The participants may have felt comfortable to do that. “White People” itself does not, though. There’s something elegant about the MTV documentary’s restraint; in its focus on young people and on open conversation, it sketches out an idea of how race relations might progressively improve. But it is an ultimately very well-produced after-school special—important and honest, yes, but unlikely to meaningfully reach its target audience. Vargas is trying to draw out a strain of white resentment usually only voiced by anonymous commenters, right-wing ideologues, and mass murderers—that of the dominant racial identity in America losing its privilege, and therefore, in some ways, its identity.
But while it can, at times, bring out moments of authentic expression from white individuals who feel they are being marginalized or discriminated against, that resentment still largely stays underground. “White People” is neither an apologia nor a close examination of white privilege; it kind of hovers in the middle, willing to be critical, but only when everyone’s feelings are least likely to be hurt.
That requires a lot of emotional heavy lifting from Vargas, who sits through conversations that would erode the sanity of most other people of color. The arc of observing white privilege, through pointing it out, and ending in all parties accepting that privilege is a maddening one that takes incredible care and patience to execute. Most notable is the conversation he has with a woman named Katy, a gorgeously coiffed teenager who was accepted at Grand Canyon State University but could not secure the necessary funding from the institution. She tells Vargas that it’s because of her race: She’s white, but all of the scholarships the school offered were for people of color. Her mother tells Vargas she believes this is a new kind of racism, a “reverse discrimination”; and even Katy’s young friend (a woman of color) is moved to criticize this unfair distribution of educational funds.

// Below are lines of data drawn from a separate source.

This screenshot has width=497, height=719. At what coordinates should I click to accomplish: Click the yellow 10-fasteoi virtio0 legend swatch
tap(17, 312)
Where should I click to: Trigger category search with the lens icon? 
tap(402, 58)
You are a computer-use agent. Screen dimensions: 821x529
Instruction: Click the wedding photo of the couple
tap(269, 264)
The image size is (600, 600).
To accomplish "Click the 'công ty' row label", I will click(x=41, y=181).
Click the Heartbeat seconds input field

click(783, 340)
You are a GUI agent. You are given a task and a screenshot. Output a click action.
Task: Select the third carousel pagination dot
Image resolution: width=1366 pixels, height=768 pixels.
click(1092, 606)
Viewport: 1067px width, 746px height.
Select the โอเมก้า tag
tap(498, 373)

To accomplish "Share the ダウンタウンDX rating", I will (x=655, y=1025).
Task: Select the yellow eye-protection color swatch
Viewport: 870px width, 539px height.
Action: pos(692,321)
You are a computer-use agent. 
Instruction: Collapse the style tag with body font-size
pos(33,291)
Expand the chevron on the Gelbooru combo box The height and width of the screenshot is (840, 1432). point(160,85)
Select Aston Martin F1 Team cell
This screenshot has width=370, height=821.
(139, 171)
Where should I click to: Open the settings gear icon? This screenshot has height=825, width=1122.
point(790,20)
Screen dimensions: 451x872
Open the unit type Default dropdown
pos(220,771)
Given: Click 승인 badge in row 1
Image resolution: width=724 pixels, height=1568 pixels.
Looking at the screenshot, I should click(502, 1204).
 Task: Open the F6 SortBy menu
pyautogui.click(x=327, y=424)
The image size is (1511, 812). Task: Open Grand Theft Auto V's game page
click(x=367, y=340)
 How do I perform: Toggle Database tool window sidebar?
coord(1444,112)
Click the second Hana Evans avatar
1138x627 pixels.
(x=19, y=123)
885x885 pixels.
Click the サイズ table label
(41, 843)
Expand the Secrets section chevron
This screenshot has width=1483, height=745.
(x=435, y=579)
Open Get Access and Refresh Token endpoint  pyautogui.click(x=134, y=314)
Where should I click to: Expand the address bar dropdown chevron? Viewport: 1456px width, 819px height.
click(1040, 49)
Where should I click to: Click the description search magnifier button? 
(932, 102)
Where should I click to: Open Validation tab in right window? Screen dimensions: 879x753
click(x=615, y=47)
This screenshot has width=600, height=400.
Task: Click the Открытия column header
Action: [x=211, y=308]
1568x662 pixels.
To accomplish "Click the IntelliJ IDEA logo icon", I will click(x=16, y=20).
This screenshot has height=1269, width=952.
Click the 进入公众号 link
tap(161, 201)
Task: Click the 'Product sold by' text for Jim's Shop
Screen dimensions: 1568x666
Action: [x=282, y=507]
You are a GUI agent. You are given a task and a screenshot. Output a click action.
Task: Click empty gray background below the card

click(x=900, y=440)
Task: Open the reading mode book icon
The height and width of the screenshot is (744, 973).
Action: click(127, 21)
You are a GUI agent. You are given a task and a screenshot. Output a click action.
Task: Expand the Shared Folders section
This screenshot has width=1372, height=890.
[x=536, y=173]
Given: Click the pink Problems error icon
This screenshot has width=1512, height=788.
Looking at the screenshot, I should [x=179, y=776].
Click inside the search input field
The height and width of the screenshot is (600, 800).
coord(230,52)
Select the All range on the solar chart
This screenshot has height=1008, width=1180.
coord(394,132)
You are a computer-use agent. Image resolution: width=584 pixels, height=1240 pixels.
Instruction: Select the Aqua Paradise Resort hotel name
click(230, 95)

To Vargas’ credit, he takes Katy’s concern very seriously—enough that he goes to GCSU and sits down with a representative from the university, bringing Katy’s concern to him. The admissions rep—a man of color—responds with that most damning of comebacks, a factual statistic. Not just many, but most scholarships go to white students. When Vargas meets Katy again, they are joined by a few other people of color—one of Katy’s friends, and a student or two Vargas has worked with. After a few minutes of comfortable chatting, he gently breaks it to her that her worldview, in this space, is entirely inaccurate. Then he, and the other students, have to all process the feelings of the white person in the room; Katy’s response is almost laughably rote, one that we have heard many times, in many forms: “I feel like you guys are attacking me right now.” Katy’s metaphoric hand is held for the next few minutes, as Vargas assures her that many other people feel the way she does, and that it’s just hard when you don’t get a thing you want, to accept that it’s your fault. They then all engage in a conversation about how the bursars of financial aid are fickle; how that fickleness is, indeed, an inherent quality of life; how it is easy to get angry, without knowing the whole story.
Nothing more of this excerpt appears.